My usual approach to reviewing short stories is to pick several favourites to give a flavour of the collection but that’s a tough choice with this one which comprises eleven pieces, most set in the west of Ireland. It opens with The Coast of Leitrim which sees a lonely man conceive a passion for the young Polish woman working in his local coffee shop. Miraculously, she feels the same but he’s perfectly capable of sabotaging his own happiness. In Ox Mountain Death Song a police officer doggedly stalks a man who is reckless in the knowledge of his own mortality and careless of the trail of damage left in his wake while Old Stock sees the only surviving relative of a philanderer find his uncle’s deathbed promise of the seductive qualities of the cottage he’s to inherit hold true, but the novelty wears off. In Who’s-Dead McCarthy a walking catalogue of deaths meets his own end which is in danger of being unacknowledged. Just one that didn’t work for me – Roethke in the Bughouse based on the poet’s breakdown while staying on the island of Inishbofin in 1960 – but capturing a scattered mind on paper is extraordinarily difficult.

Barry explores themes of love, desire, and death through a diverse set of characters who are often firmly rooted in their communities giving his collection a strong sense of place. His language is precise, sometimes earthy, sometimes lyrical, but always carefully chosen. Many of his stories are melancholic but they’re often infused with a wry humour. As is so often the case with short stories, there are a multitude of quotes I could pick but here are a few that particularly stood out for me:

Her knees were lovely and brown, though possibly a little thickset, but as it was a case of mother fist and her five daughters up in the pebbledash cottage, this was not a deal-breaker. (The Coast of Leitrim)

The morning was bright, with a breeze that moved the light’s sharp points on the lanes, and the hedges were opulent with berries and the high grasses raced in the late-summer fields.  (Deer Season)

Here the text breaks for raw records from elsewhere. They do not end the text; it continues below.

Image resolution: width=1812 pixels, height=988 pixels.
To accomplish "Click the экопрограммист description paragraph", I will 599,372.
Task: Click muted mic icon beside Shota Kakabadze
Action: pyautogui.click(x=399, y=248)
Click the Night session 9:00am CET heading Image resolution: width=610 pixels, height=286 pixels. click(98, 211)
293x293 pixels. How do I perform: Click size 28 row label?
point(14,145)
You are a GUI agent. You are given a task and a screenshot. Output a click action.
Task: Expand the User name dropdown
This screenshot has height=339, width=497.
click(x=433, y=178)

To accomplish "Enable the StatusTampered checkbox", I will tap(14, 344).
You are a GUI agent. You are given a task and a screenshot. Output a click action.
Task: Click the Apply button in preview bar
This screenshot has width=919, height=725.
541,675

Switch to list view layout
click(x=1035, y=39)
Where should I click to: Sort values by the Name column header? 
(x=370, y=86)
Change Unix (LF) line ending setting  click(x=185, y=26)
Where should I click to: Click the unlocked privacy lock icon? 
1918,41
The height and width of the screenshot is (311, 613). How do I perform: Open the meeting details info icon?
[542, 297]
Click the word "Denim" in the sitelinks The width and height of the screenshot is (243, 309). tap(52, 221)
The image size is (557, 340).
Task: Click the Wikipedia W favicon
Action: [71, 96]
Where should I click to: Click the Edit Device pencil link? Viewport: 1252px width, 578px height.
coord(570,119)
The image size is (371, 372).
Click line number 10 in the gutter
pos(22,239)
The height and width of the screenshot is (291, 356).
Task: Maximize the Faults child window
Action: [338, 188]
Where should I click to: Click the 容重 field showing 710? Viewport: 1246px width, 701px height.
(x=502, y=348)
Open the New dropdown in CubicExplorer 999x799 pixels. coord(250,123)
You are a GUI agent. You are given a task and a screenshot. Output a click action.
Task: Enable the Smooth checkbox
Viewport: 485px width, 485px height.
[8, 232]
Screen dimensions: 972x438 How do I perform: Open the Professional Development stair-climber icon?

They entered my pub like a squall of hectic weather. There was a kind of cheerful eeriness about them… …He was fey and thin and whippety; she had the remnants of a sharp-boned beauty yet.  (Toronto and the State of Grace)

He had about forty different faces. He would arrange his face to match precisely the tang or timbre of the death described.  (Who’s Dead McCarthy)

I won’t be leaving it another five years to get my hands on Barry’s previous collections, for sure.

Canongate Books: Edinburgh 9781782116219 192 pages Hardback

16 thoughts on “That Old Country Music by Kevin Barry: Better late than never”

  1. He’s been on my notional list of authors to try for quite a while, ever since Dark Lies the Island came out. The short stories could be a good place to start, especially as I get the sense that his writing can be quite visceral.

  2. So looking forward to this collection – I’ve enjoyed his previous. Apparently he reads his work wonderfully, unfortunately he was another author I had booked to come to HomePlace who had to be cancelled due to lockdown. Gutted. I would have loved to hear him talk and read from his work.

  3. Lovely snippets! I’d like to know about the couple who entered the pub like a squall of hectic weather…

    Reading this review at a time when I’m both reading a story collection and reviewing two of them makes me really take notice of the shear number of stories there are out there. Where do they all come from? How can there be so many? Storytellers are amazing.

  4. At some point, I had one of his books in hand (I can’t recall if it was for a ‘blog tour, or what) and I wasn’t smitten with the idea, but now I wish I’d had a closer look. Thanks for another great rec!